**WHAT NEEDS TO BE DONE**
The answer must be an exact copy of every record below.

**Collected data entries**
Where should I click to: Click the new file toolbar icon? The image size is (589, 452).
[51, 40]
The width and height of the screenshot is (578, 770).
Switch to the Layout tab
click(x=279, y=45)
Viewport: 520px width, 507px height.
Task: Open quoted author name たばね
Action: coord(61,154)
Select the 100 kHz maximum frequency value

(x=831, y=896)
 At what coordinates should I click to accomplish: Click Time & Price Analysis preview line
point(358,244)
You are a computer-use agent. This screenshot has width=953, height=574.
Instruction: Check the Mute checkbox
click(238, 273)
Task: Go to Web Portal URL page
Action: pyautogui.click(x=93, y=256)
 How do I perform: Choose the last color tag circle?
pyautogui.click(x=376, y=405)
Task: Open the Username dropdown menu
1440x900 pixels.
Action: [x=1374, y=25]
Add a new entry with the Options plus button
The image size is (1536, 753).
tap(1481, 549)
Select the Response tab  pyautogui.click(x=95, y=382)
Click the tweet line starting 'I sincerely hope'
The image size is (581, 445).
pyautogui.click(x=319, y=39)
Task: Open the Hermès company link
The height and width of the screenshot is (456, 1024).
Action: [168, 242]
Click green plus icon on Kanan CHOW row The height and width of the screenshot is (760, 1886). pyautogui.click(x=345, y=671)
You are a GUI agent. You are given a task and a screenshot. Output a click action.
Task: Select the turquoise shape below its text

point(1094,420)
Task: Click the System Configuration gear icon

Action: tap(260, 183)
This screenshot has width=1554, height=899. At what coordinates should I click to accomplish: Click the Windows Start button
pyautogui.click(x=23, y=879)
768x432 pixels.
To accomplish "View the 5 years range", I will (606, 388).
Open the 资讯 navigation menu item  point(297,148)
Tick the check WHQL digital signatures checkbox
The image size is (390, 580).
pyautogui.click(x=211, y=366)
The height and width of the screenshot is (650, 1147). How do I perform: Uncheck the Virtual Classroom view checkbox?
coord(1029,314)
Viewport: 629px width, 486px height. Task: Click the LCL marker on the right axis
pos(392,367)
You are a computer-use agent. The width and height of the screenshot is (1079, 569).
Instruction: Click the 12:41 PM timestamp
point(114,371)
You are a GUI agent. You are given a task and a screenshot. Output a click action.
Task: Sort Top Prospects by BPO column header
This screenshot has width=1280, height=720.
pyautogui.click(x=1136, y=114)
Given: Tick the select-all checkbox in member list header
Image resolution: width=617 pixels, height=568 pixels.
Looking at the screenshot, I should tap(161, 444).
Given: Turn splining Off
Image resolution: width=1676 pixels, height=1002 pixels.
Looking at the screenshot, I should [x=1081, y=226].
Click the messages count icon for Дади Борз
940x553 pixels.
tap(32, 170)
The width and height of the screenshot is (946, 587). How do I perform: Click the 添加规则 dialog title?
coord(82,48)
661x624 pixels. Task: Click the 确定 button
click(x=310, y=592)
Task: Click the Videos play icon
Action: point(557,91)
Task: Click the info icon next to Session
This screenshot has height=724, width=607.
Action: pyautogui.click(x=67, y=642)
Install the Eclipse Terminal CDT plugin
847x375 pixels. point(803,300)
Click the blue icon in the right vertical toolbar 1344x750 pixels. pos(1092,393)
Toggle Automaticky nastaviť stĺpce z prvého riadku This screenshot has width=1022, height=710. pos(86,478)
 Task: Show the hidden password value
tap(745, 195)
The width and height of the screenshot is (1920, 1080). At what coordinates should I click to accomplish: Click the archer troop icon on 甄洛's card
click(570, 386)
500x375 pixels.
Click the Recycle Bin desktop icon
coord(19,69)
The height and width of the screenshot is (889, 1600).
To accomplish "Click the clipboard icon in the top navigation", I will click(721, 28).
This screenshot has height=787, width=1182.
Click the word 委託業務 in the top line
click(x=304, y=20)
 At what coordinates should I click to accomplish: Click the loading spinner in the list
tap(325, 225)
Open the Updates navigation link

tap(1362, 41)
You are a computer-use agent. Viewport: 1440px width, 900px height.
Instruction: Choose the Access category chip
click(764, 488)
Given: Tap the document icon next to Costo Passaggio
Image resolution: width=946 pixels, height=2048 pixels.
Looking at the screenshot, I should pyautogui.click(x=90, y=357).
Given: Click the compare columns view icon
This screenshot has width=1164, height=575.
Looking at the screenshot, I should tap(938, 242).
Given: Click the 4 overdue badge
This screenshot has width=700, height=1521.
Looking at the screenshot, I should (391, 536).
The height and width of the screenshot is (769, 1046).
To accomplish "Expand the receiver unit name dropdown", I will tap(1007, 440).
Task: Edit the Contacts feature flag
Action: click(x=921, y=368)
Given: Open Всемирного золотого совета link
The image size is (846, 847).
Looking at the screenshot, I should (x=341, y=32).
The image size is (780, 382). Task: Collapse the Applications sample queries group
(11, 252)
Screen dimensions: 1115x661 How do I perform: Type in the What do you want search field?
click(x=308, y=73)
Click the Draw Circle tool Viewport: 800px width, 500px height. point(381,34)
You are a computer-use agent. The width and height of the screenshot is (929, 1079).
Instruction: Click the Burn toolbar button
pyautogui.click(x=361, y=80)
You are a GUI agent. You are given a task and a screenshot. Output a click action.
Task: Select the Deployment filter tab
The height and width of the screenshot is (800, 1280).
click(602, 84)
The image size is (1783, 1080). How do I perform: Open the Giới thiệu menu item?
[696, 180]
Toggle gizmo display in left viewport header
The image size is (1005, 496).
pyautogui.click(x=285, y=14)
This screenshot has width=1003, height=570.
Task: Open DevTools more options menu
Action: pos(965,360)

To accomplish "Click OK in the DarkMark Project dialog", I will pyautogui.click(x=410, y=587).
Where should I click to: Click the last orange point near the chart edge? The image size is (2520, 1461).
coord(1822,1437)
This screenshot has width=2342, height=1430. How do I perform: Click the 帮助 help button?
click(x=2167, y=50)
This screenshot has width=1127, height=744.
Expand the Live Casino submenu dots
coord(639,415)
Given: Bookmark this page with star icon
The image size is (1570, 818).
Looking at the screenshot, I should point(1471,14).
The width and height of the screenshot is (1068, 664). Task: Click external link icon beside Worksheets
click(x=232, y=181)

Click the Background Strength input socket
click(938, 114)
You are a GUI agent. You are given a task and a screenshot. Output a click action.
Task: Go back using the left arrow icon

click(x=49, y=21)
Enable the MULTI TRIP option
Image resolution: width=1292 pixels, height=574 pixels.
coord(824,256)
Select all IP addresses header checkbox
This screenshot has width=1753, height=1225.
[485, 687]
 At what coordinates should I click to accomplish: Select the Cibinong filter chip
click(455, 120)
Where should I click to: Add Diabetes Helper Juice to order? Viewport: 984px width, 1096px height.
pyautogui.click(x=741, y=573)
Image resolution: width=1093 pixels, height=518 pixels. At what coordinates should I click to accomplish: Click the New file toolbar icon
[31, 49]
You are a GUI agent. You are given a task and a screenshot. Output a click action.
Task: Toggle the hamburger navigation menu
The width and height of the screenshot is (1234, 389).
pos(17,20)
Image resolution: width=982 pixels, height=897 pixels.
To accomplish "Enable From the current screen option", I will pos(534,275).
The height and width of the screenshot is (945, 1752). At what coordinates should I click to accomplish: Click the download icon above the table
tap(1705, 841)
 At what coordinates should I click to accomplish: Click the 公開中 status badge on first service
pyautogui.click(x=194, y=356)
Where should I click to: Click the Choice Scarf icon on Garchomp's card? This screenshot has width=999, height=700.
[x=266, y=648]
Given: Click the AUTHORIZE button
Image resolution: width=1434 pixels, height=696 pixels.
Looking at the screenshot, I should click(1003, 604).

**SOLUTION TO THIS EXERCISE**
Where should I click to: Click the new file toolbar icon? The image size is (589, 452).
[51, 40]
The width and height of the screenshot is (578, 770).
Switch to the Layout tab
click(x=279, y=45)
Viewport: 520px width, 507px height.
Task: Open quoted author name たばね
Action: coord(61,154)
Select the 100 kHz maximum frequency value

(x=831, y=896)
 At what coordinates should I click to accomplish: Click Time & Price Analysis preview line
point(358,244)
You are a computer-use agent. This screenshot has width=953, height=574.
Instruction: Check the Mute checkbox
click(238, 273)
Task: Go to Web Portal URL page
Action: pyautogui.click(x=93, y=256)
 How do I perform: Choose the last color tag circle?
pyautogui.click(x=376, y=405)
Task: Open the Username dropdown menu
1440x900 pixels.
Action: [x=1374, y=25]
Add a new entry with the Options plus button
The image size is (1536, 753).
tap(1481, 549)
Select the Response tab  pyautogui.click(x=95, y=382)
Click the tweet line starting 'I sincerely hope'
The image size is (581, 445).
pyautogui.click(x=319, y=39)
Task: Open the Hermès company link
The height and width of the screenshot is (456, 1024).
Action: [168, 242]
Click green plus icon on Kanan CHOW row The height and width of the screenshot is (760, 1886). pyautogui.click(x=345, y=671)
You are a GUI agent. You are given a task and a screenshot. Output a click action.
Task: Select the turquoise shape below its text

point(1094,420)
Task: Click the System Configuration gear icon

Action: tap(260, 183)
This screenshot has width=1554, height=899. At what coordinates should I click to accomplish: Click the Windows Start button
pyautogui.click(x=23, y=879)
768x432 pixels.
To accomplish "View the 5 years range", I will (606, 388).
Open the 资讯 navigation menu item  point(297,148)
Tick the check WHQL digital signatures checkbox
The image size is (390, 580).
pyautogui.click(x=211, y=366)
The height and width of the screenshot is (650, 1147). How do I perform: Uncheck the Virtual Classroom view checkbox?
coord(1029,314)
Viewport: 629px width, 486px height. Task: Click the LCL marker on the right axis
pos(392,367)
You are a computer-use agent. The width and height of the screenshot is (1079, 569).
Instruction: Click the 12:41 PM timestamp
point(114,371)
You are a GUI agent. You are given a task and a screenshot. Output a click action.
Task: Sort Top Prospects by BPO column header
This screenshot has width=1280, height=720.
pyautogui.click(x=1136, y=114)
Given: Tick the select-all checkbox in member list header
Image resolution: width=617 pixels, height=568 pixels.
Looking at the screenshot, I should tap(161, 444).
Given: Turn splining Off
Image resolution: width=1676 pixels, height=1002 pixels.
Looking at the screenshot, I should [x=1081, y=226].
Click the messages count icon for Дади Борз
940x553 pixels.
tap(32, 170)
The width and height of the screenshot is (946, 587). How do I perform: Click the 添加规则 dialog title?
coord(82,48)
661x624 pixels. Task: Click the 确定 button
click(x=310, y=592)
Task: Click the Videos play icon
Action: point(557,91)
Task: Click the info icon next to Session
This screenshot has height=724, width=607.
Action: pyautogui.click(x=67, y=642)
Install the Eclipse Terminal CDT plugin
847x375 pixels. point(803,300)
Click the blue icon in the right vertical toolbar 1344x750 pixels. pos(1092,393)
Toggle Automaticky nastaviť stĺpce z prvého riadku This screenshot has width=1022, height=710. pos(86,478)
 Task: Show the hidden password value
tap(745, 195)
The width and height of the screenshot is (1920, 1080). At what coordinates should I click to accomplish: Click the archer troop icon on 甄洛's card
click(570, 386)
500x375 pixels.
Click the Recycle Bin desktop icon
coord(19,69)
The height and width of the screenshot is (889, 1600).
To accomplish "Click the clipboard icon in the top navigation", I will click(721, 28).
This screenshot has height=787, width=1182.
Click the word 委託業務 in the top line
click(x=304, y=20)
 At what coordinates should I click to accomplish: Click the loading spinner in the list
tap(325, 225)
Open the Updates navigation link

tap(1362, 41)
You are a computer-use agent. Viewport: 1440px width, 900px height.
Instruction: Choose the Access category chip
click(764, 488)
Given: Tap the document icon next to Costo Passaggio
Image resolution: width=946 pixels, height=2048 pixels.
Looking at the screenshot, I should pyautogui.click(x=90, y=357).
Given: Click the compare columns view icon
This screenshot has width=1164, height=575.
Looking at the screenshot, I should tap(938, 242).
Given: Click the 4 overdue badge
This screenshot has width=700, height=1521.
Looking at the screenshot, I should (391, 536).
The height and width of the screenshot is (769, 1046).
To accomplish "Expand the receiver unit name dropdown", I will tap(1007, 440).
Task: Edit the Contacts feature flag
Action: click(x=921, y=368)
Given: Open Всемирного золотого совета link
The image size is (846, 847).
Looking at the screenshot, I should (x=341, y=32).
The image size is (780, 382). Task: Collapse the Applications sample queries group
(11, 252)
Screen dimensions: 1115x661 How do I perform: Type in the What do you want search field?
click(x=308, y=73)
Click the Draw Circle tool Viewport: 800px width, 500px height. point(381,34)
You are a computer-use agent. The width and height of the screenshot is (929, 1079).
Instruction: Click the Burn toolbar button
pyautogui.click(x=361, y=80)
You are a GUI agent. You are given a task and a screenshot. Output a click action.
Task: Select the Deployment filter tab
The height and width of the screenshot is (800, 1280).
click(602, 84)
The image size is (1783, 1080). How do I perform: Open the Giới thiệu menu item?
[696, 180]
Toggle gizmo display in left viewport header
The image size is (1005, 496).
pyautogui.click(x=285, y=14)
This screenshot has width=1003, height=570.
Task: Open DevTools more options menu
Action: pos(965,360)

To accomplish "Click OK in the DarkMark Project dialog", I will pyautogui.click(x=410, y=587).
Where should I click to: Click the last orange point near the chart edge? The image size is (2520, 1461).
coord(1822,1437)
This screenshot has width=2342, height=1430. How do I perform: Click the 帮助 help button?
click(x=2167, y=50)
This screenshot has width=1127, height=744.
Expand the Live Casino submenu dots
coord(639,415)
Given: Bookmark this page with star icon
The image size is (1570, 818).
Looking at the screenshot, I should point(1471,14).
The width and height of the screenshot is (1068, 664). Task: Click external link icon beside Worksheets
click(x=232, y=181)

Click the Background Strength input socket
click(938, 114)
You are a GUI agent. You are given a task and a screenshot. Output a click action.
Task: Go back using the left arrow icon

click(x=49, y=21)
Enable the MULTI TRIP option
Image resolution: width=1292 pixels, height=574 pixels.
coord(824,256)
Select all IP addresses header checkbox
This screenshot has width=1753, height=1225.
[485, 687]
 At what coordinates should I click to accomplish: Select the Cibinong filter chip
click(455, 120)
Where should I click to: Add Diabetes Helper Juice to order? Viewport: 984px width, 1096px height.
pyautogui.click(x=741, y=573)
Image resolution: width=1093 pixels, height=518 pixels. At what coordinates should I click to accomplish: Click the New file toolbar icon
[31, 49]
You are a GUI agent. You are given a task and a screenshot. Output a click action.
Task: Toggle the hamburger navigation menu
The width and height of the screenshot is (1234, 389).
pos(17,20)
Image resolution: width=982 pixels, height=897 pixels.
To accomplish "Enable From the current screen option", I will pos(534,275).
The height and width of the screenshot is (945, 1752). At what coordinates should I click to accomplish: Click the download icon above the table
tap(1705, 841)
 At what coordinates should I click to accomplish: Click the 公開中 status badge on first service
pyautogui.click(x=194, y=356)
Where should I click to: Click the Choice Scarf icon on Garchomp's card? This screenshot has width=999, height=700.
[x=266, y=648]
Given: Click the AUTHORIZE button
Image resolution: width=1434 pixels, height=696 pixels.
Looking at the screenshot, I should click(1003, 604).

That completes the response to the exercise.